GeorgCremer is a habilitated economist and was General Secretary of the German Caritas Association until mid-2017. He is the author of several books about the social situation in Germany. Most recently, CH Beck published: "Germany is fairer than we think.

ZEIT ONLINE: The SPD has decided on a new social policy program at its party congress. The title reads: "Work, solidarity, humanity - a new welfare state for a new era." Mr. Cremer, do we need a new welfare state in Germany?

Georg Cremer: Well, yes. The welfare state must be constantly adapted to a changing economic and social reality. The party congress of the SPD includes many projects, including those that are most urgent, such as the expansion of further education or the social protection of the self-employed. However, this does not result in a new welfare state. Anyone who promises such things generates expectations that can not be fulfilled.

ZEIT ONLINE: Maybe we go through some of the suggestions. The SPD wants to raise the minimum wage to twelve euros. Boris Johnson is calling for similar things in the UK, and he's anything but a leftist.

Cremer: The SPD wants in perspective twelve euros - not now and immediately. The crucial question for me is the institutional framework in which this should happen. It is wise that the increase in the minimum wage will be decided by a commission of employers and trade unions - with scientific support. If the minimum wage is determined by the policy, however, it will come to a race for the highest proposal. Only a minimum wage that does not endanger employment is socially acceptable.

ZEIT ONLINE: Economists have always said that. So far there has been no significant job cuts in Germany. Where is the limit for you?

Cremer: We have introduced the minimum wage in a long-lasting boom in the labor market. You have to take that into account.

ZEIT ONLINE: Twelve euros would be too much for you?

Cremer: I would advise against a sudden increase to twelve euros. If, however, the minimum pay commission then comes up with this amount in several steps and with careful attention to the effects that are shown on the labor market, why not?

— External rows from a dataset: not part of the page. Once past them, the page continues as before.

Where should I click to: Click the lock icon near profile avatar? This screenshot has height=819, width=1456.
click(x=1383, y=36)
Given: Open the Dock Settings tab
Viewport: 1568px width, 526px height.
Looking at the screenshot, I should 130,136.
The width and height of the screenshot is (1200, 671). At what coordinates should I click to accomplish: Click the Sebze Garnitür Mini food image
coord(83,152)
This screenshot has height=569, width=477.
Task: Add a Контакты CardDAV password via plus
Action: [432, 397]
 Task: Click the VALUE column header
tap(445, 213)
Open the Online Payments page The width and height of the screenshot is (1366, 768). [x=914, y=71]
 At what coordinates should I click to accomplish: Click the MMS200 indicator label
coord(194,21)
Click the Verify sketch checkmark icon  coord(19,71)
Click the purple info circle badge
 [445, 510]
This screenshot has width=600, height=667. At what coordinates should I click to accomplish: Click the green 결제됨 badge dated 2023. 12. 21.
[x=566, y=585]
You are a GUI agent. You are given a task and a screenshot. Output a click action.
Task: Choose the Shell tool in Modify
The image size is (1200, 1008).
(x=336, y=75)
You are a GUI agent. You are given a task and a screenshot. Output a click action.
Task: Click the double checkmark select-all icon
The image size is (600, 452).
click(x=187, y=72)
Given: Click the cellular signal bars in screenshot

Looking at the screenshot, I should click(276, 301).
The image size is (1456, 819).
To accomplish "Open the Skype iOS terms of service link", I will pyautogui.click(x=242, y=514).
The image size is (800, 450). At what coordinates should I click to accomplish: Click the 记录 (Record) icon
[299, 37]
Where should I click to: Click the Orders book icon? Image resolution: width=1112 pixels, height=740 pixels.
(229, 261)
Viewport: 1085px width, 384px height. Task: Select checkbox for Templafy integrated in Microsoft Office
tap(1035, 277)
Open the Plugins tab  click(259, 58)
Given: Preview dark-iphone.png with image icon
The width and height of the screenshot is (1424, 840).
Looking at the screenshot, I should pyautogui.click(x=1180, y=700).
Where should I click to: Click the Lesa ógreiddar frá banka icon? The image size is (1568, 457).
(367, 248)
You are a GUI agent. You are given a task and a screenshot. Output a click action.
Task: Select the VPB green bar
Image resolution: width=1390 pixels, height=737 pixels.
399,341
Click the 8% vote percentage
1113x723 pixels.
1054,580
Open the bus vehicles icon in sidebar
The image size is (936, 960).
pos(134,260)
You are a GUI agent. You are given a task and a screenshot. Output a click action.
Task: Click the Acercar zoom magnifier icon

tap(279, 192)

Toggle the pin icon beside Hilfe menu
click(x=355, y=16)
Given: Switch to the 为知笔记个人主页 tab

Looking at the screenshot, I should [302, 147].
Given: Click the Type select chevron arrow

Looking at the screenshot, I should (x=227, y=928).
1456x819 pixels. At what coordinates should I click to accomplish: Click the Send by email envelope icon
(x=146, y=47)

ZEIT ONLINE: The SPD also wants to strengthen the collective bargaining. Tariff-bound corporate roles should also be better for tax purposes.

We continue to have a functioning and well-developed welfare state. The Social Democrats should be more proud of what they have done for this welfare state. Georg Cremer

Cremer: It is important and right to strengthen collective bargaining coverage. Significant parts of the growing service sector are not collectively bound. In order to change that, more workers must also organize themselves. Politicians can not prescribe that.

ZEIT ONLINE: The SPD claims in its paper that the social state has been permanently weakened in the past decades and therefore its function of social equality can do less and less. Would Siedem agree?

Cremer: That's the sentence in the whole document that annoyed me the most. He just is not right. We continue to have a functioning and well-developed welfare state. The Social Democrats should be more proud of what they have done for this welfare state.

ZEIT ONLINE: What do you mean?

Cremer: The health system is not worse than it used to be, it treats many diseases with increasing effort and high success. The kindergartens have been massively expanded, there are significant improvements in the aid for the disabled. The nursing infrastructure has been continually expanded. Of course that does not mean that there is nothing left to do now. But the lament that the state has withdrawn from social responsibility is wrong. The SPD thus discredits its own policy.